◆ **Entries taken from a collection**:
+--
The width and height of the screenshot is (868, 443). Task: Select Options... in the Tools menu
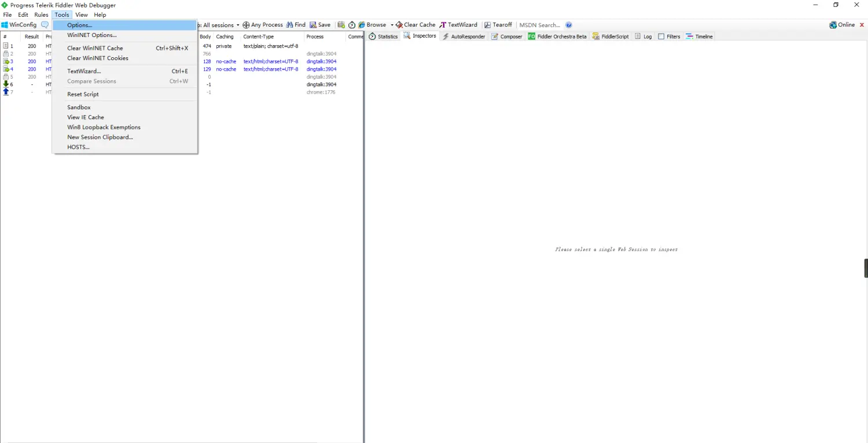[x=79, y=25]
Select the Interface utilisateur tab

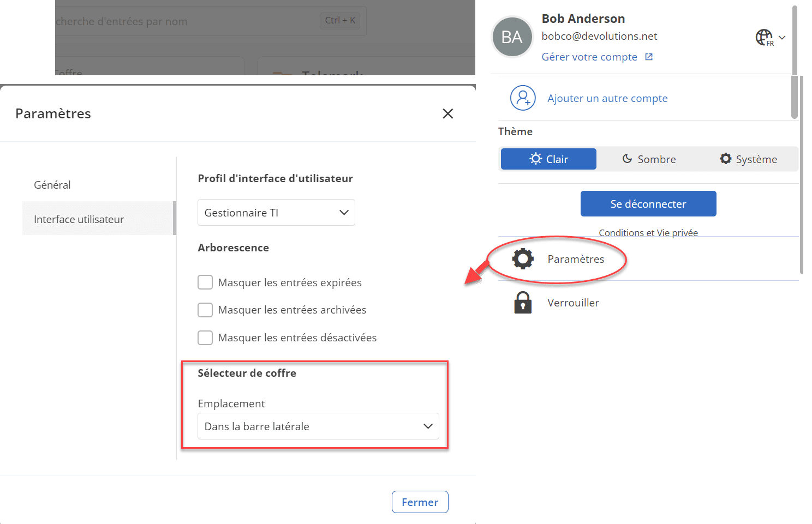[x=79, y=219]
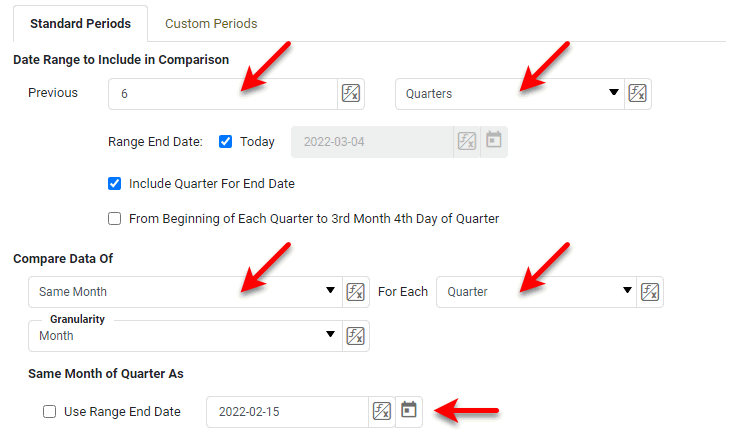The width and height of the screenshot is (744, 443).
Task: Enable From Beginning of Each Quarter checkbox
Action: click(115, 218)
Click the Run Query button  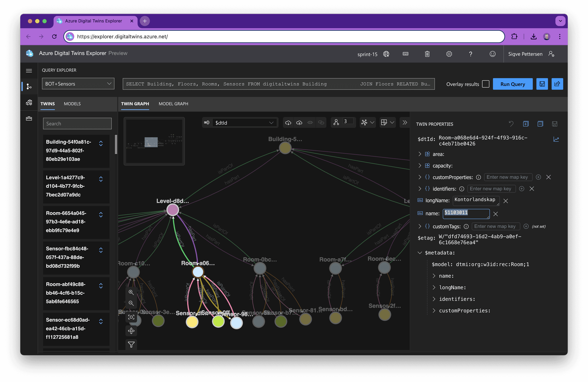[x=512, y=84]
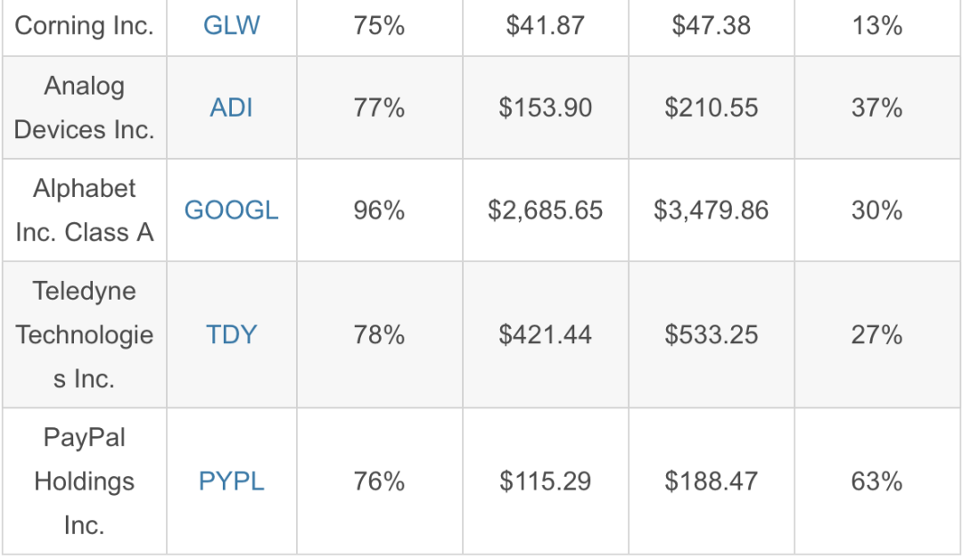
Task: Select the Analog Devices Inc. name cell
Action: [x=84, y=108]
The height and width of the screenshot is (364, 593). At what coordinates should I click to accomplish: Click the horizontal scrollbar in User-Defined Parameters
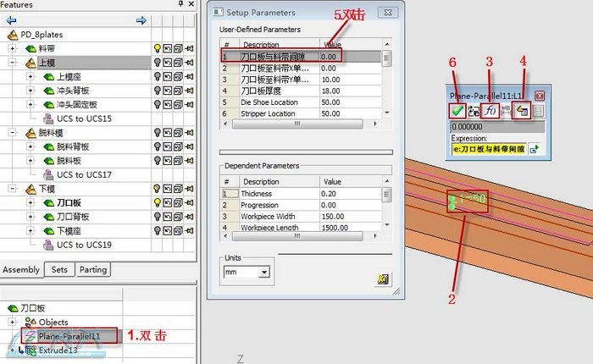tap(297, 122)
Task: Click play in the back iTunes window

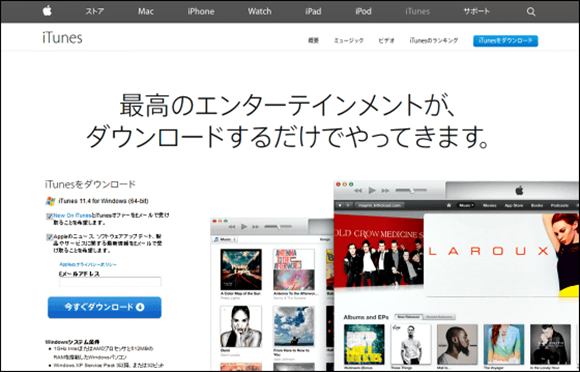Action: click(x=244, y=226)
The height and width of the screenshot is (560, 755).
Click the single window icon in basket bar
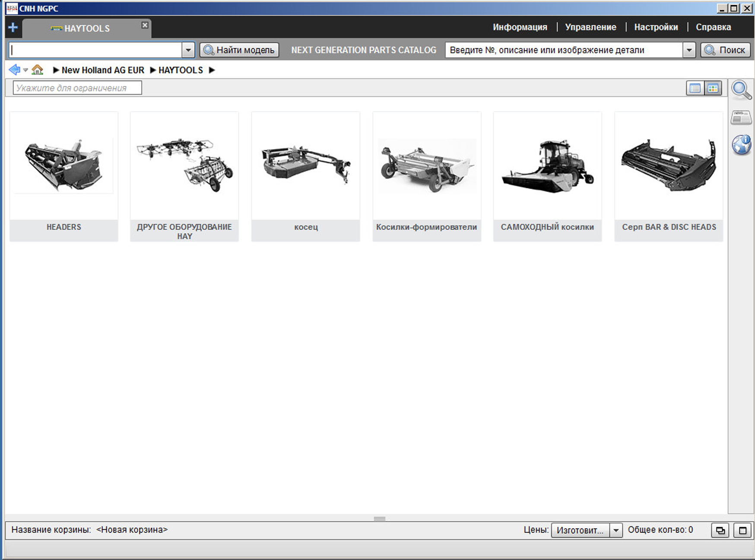(742, 530)

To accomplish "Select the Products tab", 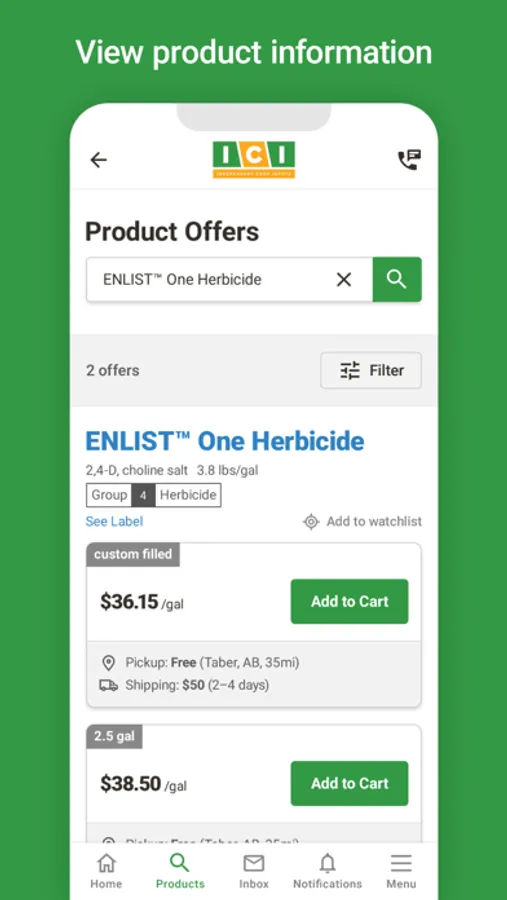I will (x=180, y=871).
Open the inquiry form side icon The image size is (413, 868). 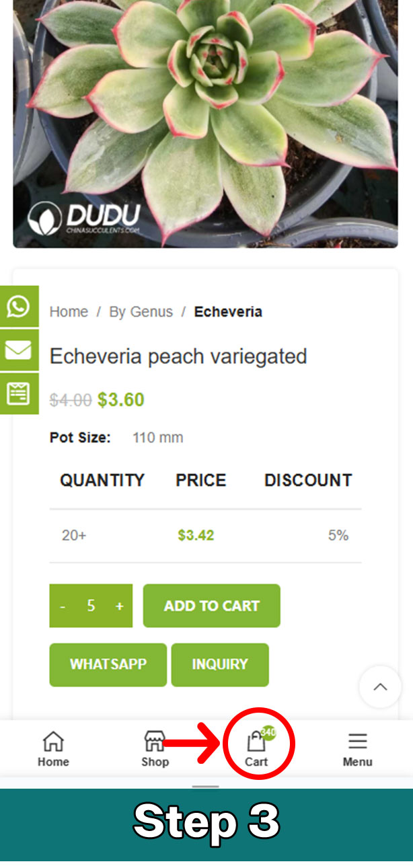[x=18, y=393]
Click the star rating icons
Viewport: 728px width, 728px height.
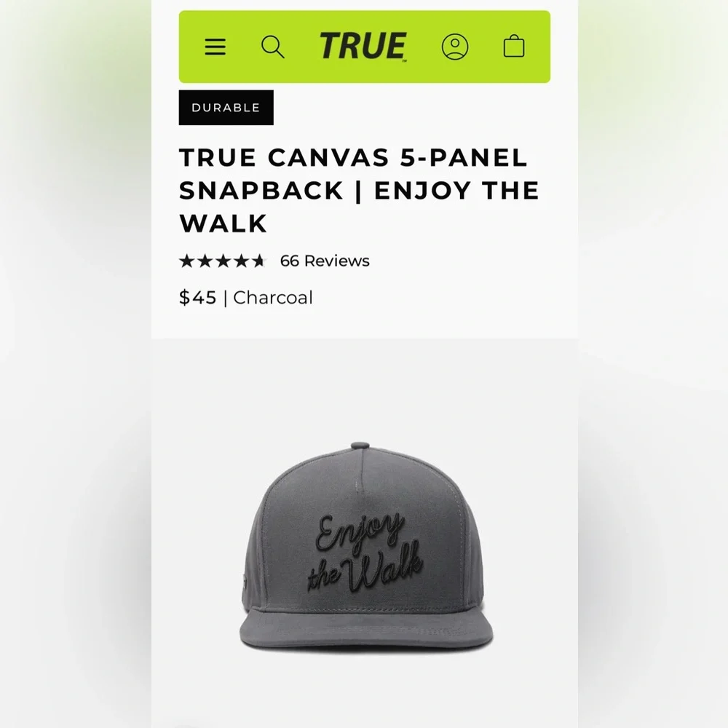[222, 261]
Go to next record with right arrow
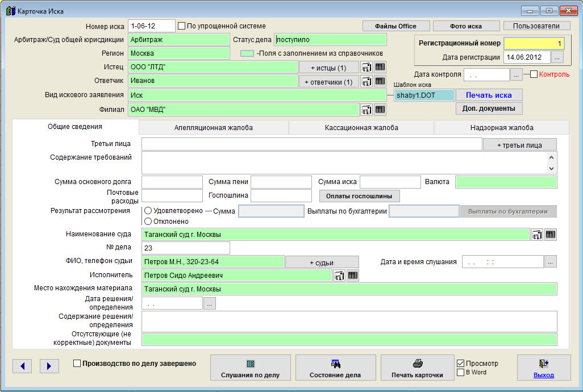The image size is (583, 392). point(49,366)
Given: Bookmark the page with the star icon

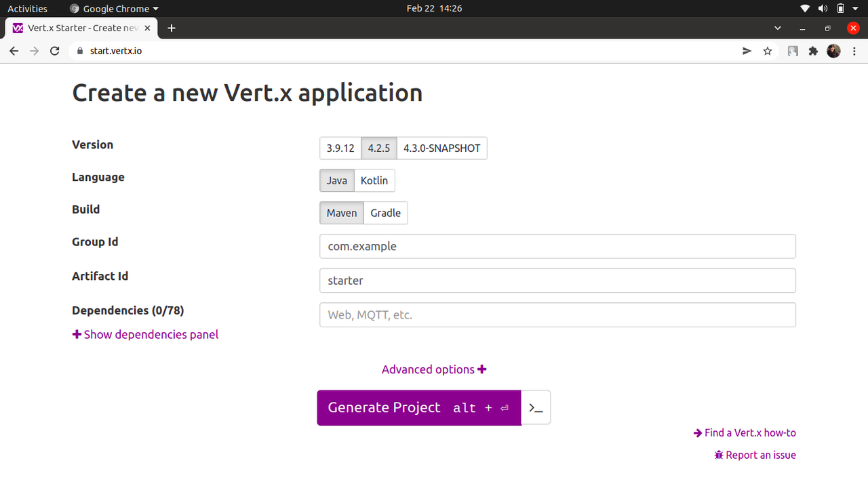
+--
◆ **What to produce**:
Every line of the entries above that holds "star" should be copied out.

◆ **Reply to the task**:
Click the star rating icons
Given: Bookmark the page with the star icon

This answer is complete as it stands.